Many solutions will work. You should really find the one that works best (fastest) for your workload: do you search usually for one Transaction, list of them, all of them?
The tie-breaker solution given your schema is:
SELECT t.Date,
t.Amount,
r.Rate
--//add your multiplication/division here
FROM "Transactions" t
INNER JOIN "ExchangeRates" r
ON r."ExchangeRateID" = (
SELECT TOP 1 x."ExchangeRateID"
FROM "ExchangeRates" x
WHERE x."SourceCurrencyISO" = t."SourceCurrencyISO" --//these are currency-related filters for your tables
AND x."TargetCurrencyISO" = t."TargetCurrencyISO" --//,which you should also JOIN on
AND x."Date" <= t."Date"
ORDER BY x."Date" DESC)
You need to have the right indices for this query to be fast. Also ideally you should not have a JOIN on "Date", but on "ID"-like field (INTEGER). Give me more schema info, I will create an example for you.
There's nothing about a join that will be more elegant than the TOP 1 correlated subquery in your original post. However, as you say, it doesn't satisfy requirement B.

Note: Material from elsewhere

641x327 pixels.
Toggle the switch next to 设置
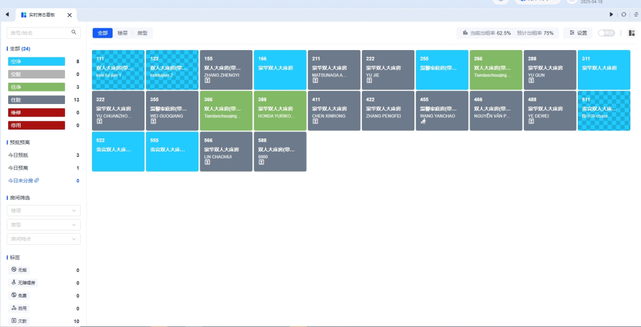click(x=606, y=33)
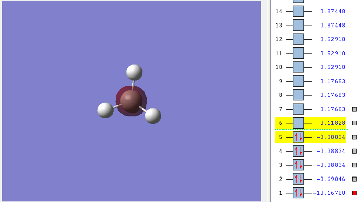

These queries do work (SQL Server 2005 or later required). See the SqlFiddle for these.
SELECT
T.*,
ExchangeRate = E.Rate
FROM
dbo.Transactions T
CROSS APPLY (
SELECT TOP 1 Rate
FROM dbo.ExchangeRate E
WHERE E.RateDate <= T.TranDate
ORDER BY
CASE WHEN E.RateDate <= T.TranDate THEN 0 ELSE 1 END,
E.RateDate DESC
) E;
Note that the CROSS APPLY with a single column value is functionally equivalent to the correlated subquery in the SELECT clause as you showed. I just prefer CROSS APPLY now because it is much more flexible and lets you reuse the value in multiple places, have multiple rows in it (for custom unpivoting) and lets you have multiple columns.
SELECT
T.*,
ExchangeRate = Coalesce(E.Rate, E2.Rate)
FROM
dbo.Transactions T
OUTER APPLY (
SELECT TOP 1 Rate
FROM dbo.ExchangeRate E
WHERE E.RateDate <= T.TranDate
ORDER BY E.RateDate DESC
) E
OUTER APPLY (
SELECT TOP 1 Rate
FROM dbo.ExchangeRate E2
WHERE E.Rate IS NULL
ORDER BY E2.RateDate
) E2;
I don't know which one might perform better, or if either will perform better than other answers on the page. With a proper index on the Date columns, they should zing pretty well--definitely better than any Row_Number() solution.